Abertay University’s Class of 2018 graduated in style on Thursday July 5 in courses ranging from Computer Games and Ethical Hacking to Sports Science, Forensics and Law.
More than 750 students attended the annual ceremonies at the Caird Hall, capping a year of achievement for the institution.
Receiving degrees from the University’s four academic schools: Design and Informatics; Social and Health Sciences; Science, Engineering and Technology; and Dundee Business School, the cohort enjoyed an open air celebration in the city square, taking in another day of glorious sunshine in Sunny Dundee.
The event rounded-off a year of success for Abertay, which has seen the University named number one in Europe for computer games education by the prestigious Princeton Review and ranked top modern university in Scotland by the Guardian University Guide.
Joining the students were three Honorary Graduates, including leader of the first wholly Scottish expedition to the North and South Poles, Craig Mathieson; former president of the Institution of Civil Engineers Dr Jean Venables; and Professor of Mycology Lynne Boddy (below) of Cardiff University.
Mathieson, who has recently worked with the Discovery in Dundee and Fife schools through his Polar Academy project, told graduates: “I was 12 years old when I decided to become a Polar Explorer.
“Unfortunately, being a Polar Explorer is not part of any career choice at High School or University; therefore, I had to work extremely hard for many years to eventually succeed.
“Along the way, I met many people who told me what I couldn’t do, or what I wanted to do was just too difficult. You will also regularly meet these people in life. I’ve always found it best to deal with these people is by thanking them for their ‘terrific’ advice, look them straight in the eye, smile, shake their hand…and then disregard everything they’ve told you and stick to your original plan.”

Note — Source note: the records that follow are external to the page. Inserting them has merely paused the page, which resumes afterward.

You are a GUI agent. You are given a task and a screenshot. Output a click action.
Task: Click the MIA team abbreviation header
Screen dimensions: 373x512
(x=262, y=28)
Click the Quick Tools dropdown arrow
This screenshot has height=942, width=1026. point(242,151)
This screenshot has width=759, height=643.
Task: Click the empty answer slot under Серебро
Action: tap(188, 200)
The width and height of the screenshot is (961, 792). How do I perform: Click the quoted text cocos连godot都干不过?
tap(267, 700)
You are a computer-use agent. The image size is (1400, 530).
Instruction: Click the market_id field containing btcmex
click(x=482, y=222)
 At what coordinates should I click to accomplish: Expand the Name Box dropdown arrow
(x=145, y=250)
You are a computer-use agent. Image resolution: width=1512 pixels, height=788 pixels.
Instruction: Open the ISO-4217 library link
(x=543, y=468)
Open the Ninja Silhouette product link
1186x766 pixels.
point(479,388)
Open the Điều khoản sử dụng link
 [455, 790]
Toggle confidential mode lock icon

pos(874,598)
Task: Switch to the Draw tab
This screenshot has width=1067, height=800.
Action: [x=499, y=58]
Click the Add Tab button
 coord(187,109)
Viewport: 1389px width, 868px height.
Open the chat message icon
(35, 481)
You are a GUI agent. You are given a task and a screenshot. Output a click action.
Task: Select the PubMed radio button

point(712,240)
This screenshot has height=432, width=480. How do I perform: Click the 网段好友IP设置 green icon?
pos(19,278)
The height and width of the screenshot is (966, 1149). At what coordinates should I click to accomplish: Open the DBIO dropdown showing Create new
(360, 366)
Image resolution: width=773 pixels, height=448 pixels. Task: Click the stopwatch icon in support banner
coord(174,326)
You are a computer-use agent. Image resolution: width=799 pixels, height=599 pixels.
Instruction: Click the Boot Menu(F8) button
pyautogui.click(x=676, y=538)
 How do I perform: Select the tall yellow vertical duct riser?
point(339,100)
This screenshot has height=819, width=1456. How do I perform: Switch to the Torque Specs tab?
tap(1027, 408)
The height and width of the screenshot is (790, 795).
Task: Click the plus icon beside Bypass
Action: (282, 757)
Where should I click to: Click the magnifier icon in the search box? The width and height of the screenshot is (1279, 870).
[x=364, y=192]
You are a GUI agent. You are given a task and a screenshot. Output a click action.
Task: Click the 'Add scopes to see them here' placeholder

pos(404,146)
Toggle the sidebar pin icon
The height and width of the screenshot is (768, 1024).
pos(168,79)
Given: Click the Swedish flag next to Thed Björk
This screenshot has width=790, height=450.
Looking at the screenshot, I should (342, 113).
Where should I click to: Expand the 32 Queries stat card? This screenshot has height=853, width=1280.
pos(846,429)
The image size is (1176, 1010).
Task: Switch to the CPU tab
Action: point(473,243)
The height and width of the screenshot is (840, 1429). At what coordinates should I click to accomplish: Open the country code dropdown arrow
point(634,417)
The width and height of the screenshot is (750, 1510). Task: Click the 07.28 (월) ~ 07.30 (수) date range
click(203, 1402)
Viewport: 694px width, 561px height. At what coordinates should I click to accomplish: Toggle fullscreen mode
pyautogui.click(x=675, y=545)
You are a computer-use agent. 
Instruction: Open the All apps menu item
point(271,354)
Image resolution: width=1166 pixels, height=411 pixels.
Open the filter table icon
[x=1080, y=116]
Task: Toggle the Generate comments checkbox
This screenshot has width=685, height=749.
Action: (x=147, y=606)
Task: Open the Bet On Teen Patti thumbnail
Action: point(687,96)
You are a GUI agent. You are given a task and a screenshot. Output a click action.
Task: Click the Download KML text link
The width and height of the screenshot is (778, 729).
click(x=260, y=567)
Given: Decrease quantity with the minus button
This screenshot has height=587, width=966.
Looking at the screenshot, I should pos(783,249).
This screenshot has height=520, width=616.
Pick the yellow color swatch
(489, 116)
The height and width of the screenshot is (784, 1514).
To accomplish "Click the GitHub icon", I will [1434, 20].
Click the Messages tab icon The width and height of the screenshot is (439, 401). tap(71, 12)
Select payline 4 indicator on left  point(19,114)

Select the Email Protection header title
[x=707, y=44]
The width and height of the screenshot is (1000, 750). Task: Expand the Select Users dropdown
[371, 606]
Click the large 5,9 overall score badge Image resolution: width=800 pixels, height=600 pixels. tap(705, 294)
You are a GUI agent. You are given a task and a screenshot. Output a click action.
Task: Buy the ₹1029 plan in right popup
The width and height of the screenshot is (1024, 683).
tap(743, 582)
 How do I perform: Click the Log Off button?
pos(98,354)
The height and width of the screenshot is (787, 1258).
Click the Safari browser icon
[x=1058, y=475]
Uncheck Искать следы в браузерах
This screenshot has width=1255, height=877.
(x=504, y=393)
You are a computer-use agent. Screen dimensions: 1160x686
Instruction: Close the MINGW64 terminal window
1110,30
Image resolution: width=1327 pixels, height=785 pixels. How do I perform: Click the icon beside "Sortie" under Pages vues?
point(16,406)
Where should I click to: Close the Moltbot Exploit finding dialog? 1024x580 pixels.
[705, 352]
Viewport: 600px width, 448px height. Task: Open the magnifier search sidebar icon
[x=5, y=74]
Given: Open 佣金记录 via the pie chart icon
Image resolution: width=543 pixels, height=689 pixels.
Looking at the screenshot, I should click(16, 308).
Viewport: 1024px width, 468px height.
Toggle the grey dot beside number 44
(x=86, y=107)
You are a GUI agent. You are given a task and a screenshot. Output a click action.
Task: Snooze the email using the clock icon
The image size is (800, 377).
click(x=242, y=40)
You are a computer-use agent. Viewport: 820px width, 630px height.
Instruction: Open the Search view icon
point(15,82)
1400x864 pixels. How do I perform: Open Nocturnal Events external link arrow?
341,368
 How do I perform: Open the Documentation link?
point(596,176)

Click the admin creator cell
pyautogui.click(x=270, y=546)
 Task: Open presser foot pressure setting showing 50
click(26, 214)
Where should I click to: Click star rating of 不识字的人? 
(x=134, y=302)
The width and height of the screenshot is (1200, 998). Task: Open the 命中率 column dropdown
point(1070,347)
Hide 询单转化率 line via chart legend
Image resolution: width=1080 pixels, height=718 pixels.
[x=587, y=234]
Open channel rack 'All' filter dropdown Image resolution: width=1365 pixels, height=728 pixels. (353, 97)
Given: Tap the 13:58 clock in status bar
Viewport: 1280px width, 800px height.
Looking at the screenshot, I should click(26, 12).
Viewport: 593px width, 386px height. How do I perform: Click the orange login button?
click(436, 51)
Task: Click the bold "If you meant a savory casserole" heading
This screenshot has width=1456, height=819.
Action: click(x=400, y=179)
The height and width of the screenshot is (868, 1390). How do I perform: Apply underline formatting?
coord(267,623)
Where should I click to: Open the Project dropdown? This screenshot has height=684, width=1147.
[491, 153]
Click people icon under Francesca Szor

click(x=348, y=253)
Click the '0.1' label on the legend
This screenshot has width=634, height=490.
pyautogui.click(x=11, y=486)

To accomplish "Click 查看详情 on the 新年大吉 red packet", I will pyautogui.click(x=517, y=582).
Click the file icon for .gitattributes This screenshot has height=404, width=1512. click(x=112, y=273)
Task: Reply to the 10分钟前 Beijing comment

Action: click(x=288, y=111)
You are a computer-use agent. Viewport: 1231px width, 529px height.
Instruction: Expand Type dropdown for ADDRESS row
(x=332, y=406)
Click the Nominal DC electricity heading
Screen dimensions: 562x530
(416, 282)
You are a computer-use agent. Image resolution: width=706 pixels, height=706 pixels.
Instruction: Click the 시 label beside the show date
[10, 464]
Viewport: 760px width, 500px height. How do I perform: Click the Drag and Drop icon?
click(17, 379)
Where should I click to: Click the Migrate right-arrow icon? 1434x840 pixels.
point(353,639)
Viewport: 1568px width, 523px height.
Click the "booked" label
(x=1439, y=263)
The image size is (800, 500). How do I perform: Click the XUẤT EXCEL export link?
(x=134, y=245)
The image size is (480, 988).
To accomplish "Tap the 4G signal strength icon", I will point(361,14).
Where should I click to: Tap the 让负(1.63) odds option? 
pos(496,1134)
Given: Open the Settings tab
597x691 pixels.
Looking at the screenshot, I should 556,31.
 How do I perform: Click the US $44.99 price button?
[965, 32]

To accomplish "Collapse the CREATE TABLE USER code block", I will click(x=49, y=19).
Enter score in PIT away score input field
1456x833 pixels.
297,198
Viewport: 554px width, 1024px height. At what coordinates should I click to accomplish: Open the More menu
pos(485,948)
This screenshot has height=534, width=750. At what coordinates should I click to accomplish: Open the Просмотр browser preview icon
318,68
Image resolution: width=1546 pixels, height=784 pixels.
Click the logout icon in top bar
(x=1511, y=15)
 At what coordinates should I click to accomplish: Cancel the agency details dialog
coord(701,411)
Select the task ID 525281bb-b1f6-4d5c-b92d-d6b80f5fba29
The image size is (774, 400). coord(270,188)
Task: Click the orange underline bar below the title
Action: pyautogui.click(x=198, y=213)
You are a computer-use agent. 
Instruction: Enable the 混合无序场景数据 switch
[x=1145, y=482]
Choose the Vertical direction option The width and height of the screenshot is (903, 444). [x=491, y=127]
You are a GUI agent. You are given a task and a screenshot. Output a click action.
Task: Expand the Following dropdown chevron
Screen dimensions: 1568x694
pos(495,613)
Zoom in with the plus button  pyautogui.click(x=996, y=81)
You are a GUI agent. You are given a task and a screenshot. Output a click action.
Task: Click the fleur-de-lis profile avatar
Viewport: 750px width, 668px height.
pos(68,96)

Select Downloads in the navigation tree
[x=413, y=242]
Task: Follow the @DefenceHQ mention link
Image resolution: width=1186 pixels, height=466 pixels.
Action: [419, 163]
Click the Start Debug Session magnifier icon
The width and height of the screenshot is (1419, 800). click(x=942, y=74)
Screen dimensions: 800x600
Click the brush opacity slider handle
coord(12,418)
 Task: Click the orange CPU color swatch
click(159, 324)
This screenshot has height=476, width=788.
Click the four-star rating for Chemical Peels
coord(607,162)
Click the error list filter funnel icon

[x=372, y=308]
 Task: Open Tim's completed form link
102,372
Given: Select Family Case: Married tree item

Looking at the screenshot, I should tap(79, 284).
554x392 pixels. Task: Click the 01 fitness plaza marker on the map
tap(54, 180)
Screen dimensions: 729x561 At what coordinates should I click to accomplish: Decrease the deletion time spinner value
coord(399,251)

Identical twins from Romania, Darian and Adrian Gheata, graduated from the Division of Sport and Exercise, watched by their mother Emilia who moved the 3,000 miles from Bucharest to Dundee to support them over the last three years.
Darian said she had looked after them financially and kept them well fed with home-cooked Romanian favourites such as Mamaliga, a porridge made out of yellow maize, and Sarmale, sour stuffed cabbage rolls with bacon.
With Emilia’s husband Bogdan caring for the twins’ elderly grandfather back in Romania, the family have only been able to come together a small handful of times over the last three years.
Darian: “We are hugely grateful for the opportunity to come here and for the funding we have received.
“I would now like to get employment at a club to be the Sports Psychologist for tennis performance, or to work as a coach using the skills I’ve learned.”
Darian, graduated with a BSc (Hons) in Sports Psychology, and Adrian, with a BSc (Hons) Sports Development and Coaching. Both are key members of the Abertay Tennis Club and regularly play as doubles partners.
Sarah Herd (above), 26, from Glenrothes, who is the player/manager of East Fife Violets WFC, graduated in Msc Counselling.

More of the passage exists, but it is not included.